[Quoted passage]
· · · · ·

Search code examples
c++ccompiler-constructionreserved-words

At what stage of compilation are reserved identifiers reserved?


Just a little curiosity at work, here. While working on something dangerous, I got to thinking about the implementations of various compilers and their associated standard libraries. Here's the progression of my thoughts:

  1. Some classes of identifiers are reserved for implementation use in C++ and C.

  2. A compiler must perform the stages of compilation (preprocessing, compilation, linking) as though they were performed in sequence.

  3. The C preprocessor is not aware of the reserved status of identifiers.

  4. Therefore, a program may use reserved identifiers if and only if:

    1. The reserved identifiers used are all preprocessor symbols.

    2. The preprocessing result does not include reserved identifiers.

    3. The identifiers do not conflict with symbols predefined by the compiler (GNUC et. al.)

Is this valid? I'm uncertain on points 3 and 4.3. Moreover, is there a way to test it?


Solution

  • (The comments on the question explain that we're talking about reserved identifiers in the sense of C99 section 7.1.3, i.e., identifiers matching /^_[A-Z_]/ anywhere, /^_/ in file scope, /^str[a-z]/ with external linkage, etc. So here's my guess at at least a part of what you're asking...)

    They're not reserved in the sense that (any particular phase of) the compiler is expected to diagnose their misuse. Rather, they're reserved in that if you're foolish enough to (mis)use them yourself, you don't get to complain if your program stops working or stops compiling at a later date.

    We've all seen what happens when people with only a dangerous amount of knowledge look inside system headers and then write their own header guards:

    #ifndef _MYHEADER_H
    #define _MYHEADER_H
    // ...
    #endif
    

    They're invoking undefined behaviour, but nothing diagnoses this as "error: reserved identifier used by end-user code". Instead mostly they're lucky and all is well; but occasionally they collide with an identifier of interest to the implementation, and confusing things happen.

· · · · ·

[Records supplied]
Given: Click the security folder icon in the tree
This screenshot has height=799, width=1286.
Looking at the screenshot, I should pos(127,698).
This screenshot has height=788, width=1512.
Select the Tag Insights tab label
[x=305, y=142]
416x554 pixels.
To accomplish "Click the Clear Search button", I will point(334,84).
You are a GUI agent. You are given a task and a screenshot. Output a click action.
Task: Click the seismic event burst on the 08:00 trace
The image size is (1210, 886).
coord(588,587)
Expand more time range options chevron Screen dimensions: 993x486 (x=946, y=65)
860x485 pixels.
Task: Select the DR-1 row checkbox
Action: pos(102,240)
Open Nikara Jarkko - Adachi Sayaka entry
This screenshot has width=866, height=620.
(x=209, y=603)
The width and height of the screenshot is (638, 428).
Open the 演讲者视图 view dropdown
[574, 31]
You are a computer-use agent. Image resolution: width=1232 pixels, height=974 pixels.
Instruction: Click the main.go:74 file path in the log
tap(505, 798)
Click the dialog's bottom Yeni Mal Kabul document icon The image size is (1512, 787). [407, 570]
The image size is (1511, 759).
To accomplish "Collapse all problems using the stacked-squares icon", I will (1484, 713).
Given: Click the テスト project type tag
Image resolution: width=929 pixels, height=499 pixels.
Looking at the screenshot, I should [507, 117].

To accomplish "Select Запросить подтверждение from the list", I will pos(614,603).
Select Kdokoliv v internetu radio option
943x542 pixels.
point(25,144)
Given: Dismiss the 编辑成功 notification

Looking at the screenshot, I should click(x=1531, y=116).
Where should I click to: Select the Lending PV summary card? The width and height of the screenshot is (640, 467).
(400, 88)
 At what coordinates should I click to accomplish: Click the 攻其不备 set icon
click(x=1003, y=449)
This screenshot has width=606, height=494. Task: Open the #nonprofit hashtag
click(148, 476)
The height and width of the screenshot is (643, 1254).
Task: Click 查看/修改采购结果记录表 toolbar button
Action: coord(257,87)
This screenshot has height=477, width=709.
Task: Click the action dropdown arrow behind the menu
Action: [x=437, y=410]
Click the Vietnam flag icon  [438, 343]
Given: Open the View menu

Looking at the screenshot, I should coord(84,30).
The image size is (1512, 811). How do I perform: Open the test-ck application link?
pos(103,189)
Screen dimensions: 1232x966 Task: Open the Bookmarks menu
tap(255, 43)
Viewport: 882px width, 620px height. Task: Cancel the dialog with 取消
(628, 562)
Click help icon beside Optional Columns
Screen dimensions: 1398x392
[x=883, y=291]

· · · · ·

[Required action]
Write what comes next in the thread on reserved identifiers in C and C++, picking up after its last sentence. The rows come from a different source than the text.

[Expected answer]
    Similarly, I often have an externally-visible function named strip() or so:

    char *strip(char *s) {
      // remove leading whitespace
      }
    

    By my reading of C99's 7.1.3, 7.26, and 7.26.11, this invokes undefined behaviour. However I have decided not to care about this. The identifier is not reserved in that anything bad is expected to happen today, but because the Standard reserves to itself the right to invent a new standard str-ip() routine in a future revision. And I've decided that I reckon string-ip, whatever that might be, is an unlikely name for a string operation to be added in the future -- so in the unlikely event that happens, I'll cross that bridge when I get to it. Technically I'm invoking undefined behaviour, but I don't expect to get bitten.

    Finally, a counter-example to your point 4:

    #include <string.h>
    #define memcpy(d,s,n)  (my_crazy_function((n), (s)))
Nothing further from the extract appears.